A grim new study has revealed a rise in poisonings in children involving the sleep aid melatonin, with a big jump recorded during the pandemic.
Parents may think of melatonin as the equivalent of a vitamin and leave it on a nightstand, said Dr. Karima Lelak, an emergency physician at Children’s Hospital of Michigan and the lead author of the study published Thursday by the Centers for Disease Control and Prevention. “But really it’s a medication that has the potential to cause harm, and should be put way in the medicine cabinet,” Lelak said.

Source: Medical News Today
In the US, Melatonin is sold as a gummy supplement, which is a sleep-aid that is not regulated as a drug.
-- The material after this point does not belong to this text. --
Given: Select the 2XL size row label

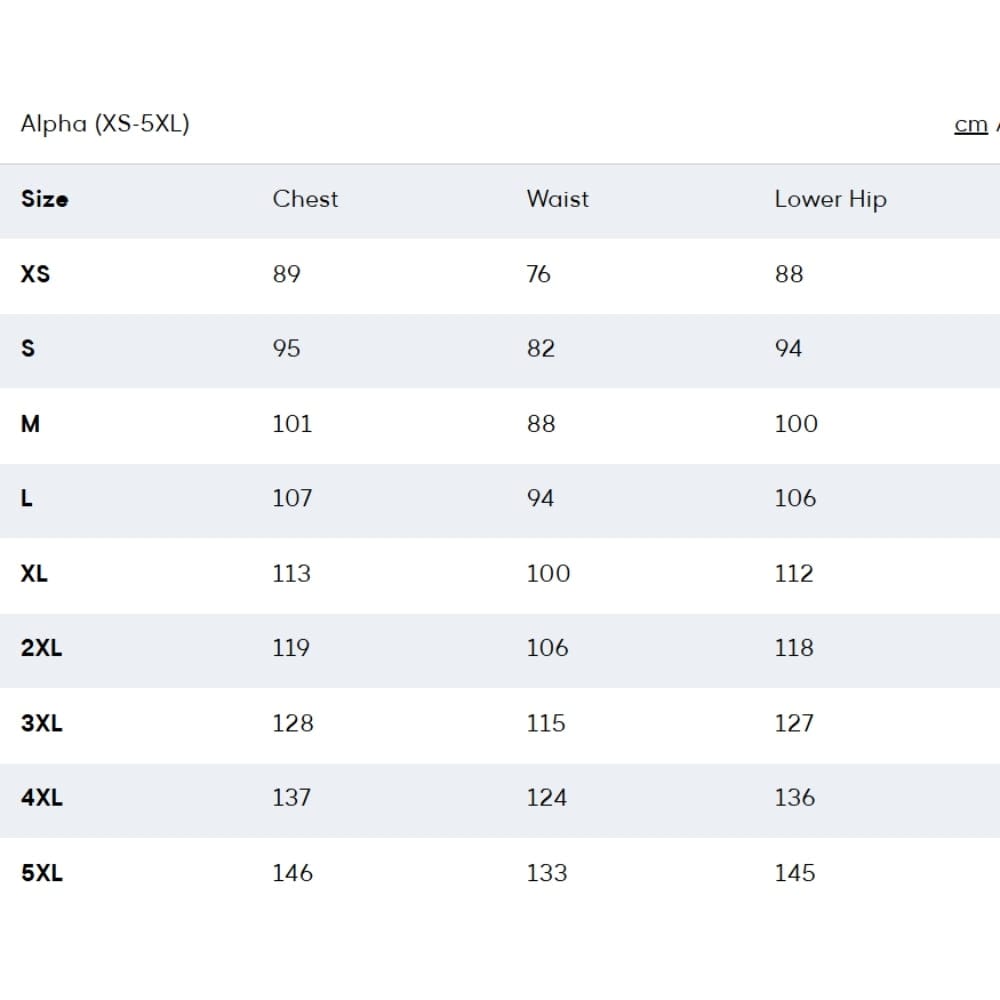Looking at the screenshot, I should [41, 649].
Because melatonin is unregulated, the U.S. Food and Drug Administration doesn’t have oversight over the purity of ingredients or the accuracy of dosage claims.
Researchers have found that what’s on the label may not match what’s actually in the bottle, and some countries have banned the sale of over-the-counter melatonin.
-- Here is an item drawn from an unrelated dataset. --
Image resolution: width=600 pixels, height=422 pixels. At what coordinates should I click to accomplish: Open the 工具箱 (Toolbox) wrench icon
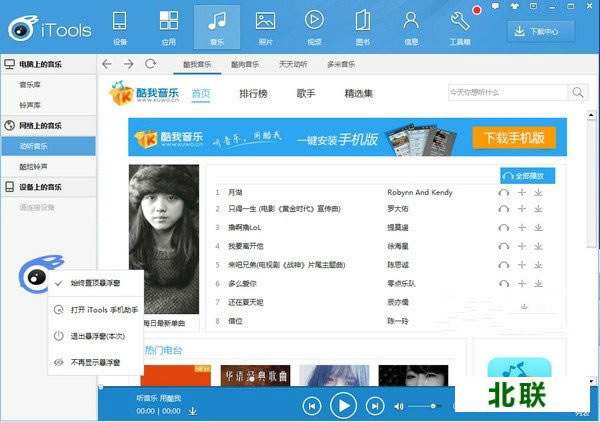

In the research published Thursday, Lelak and her colleagues looked at reports to poison control centers from 2012 to 2021, counting more than 260,000 calls about kids taking too much melatonin. They represented 0.6% of all poison control calls in 2012 and about 5% in 2021. In about 83% of those calls, the children did not show any symptoms. But other children endured vomiting, had altered breathing, or showed other symptoms. Over the 10 years studied, more than 4,000 kids were hospitalized, five needed to be put on machines to help them breathe, and two (below the age of two) died.
Most of the hospitalized children were teenagers, and many of those were believed to be suicide attempts.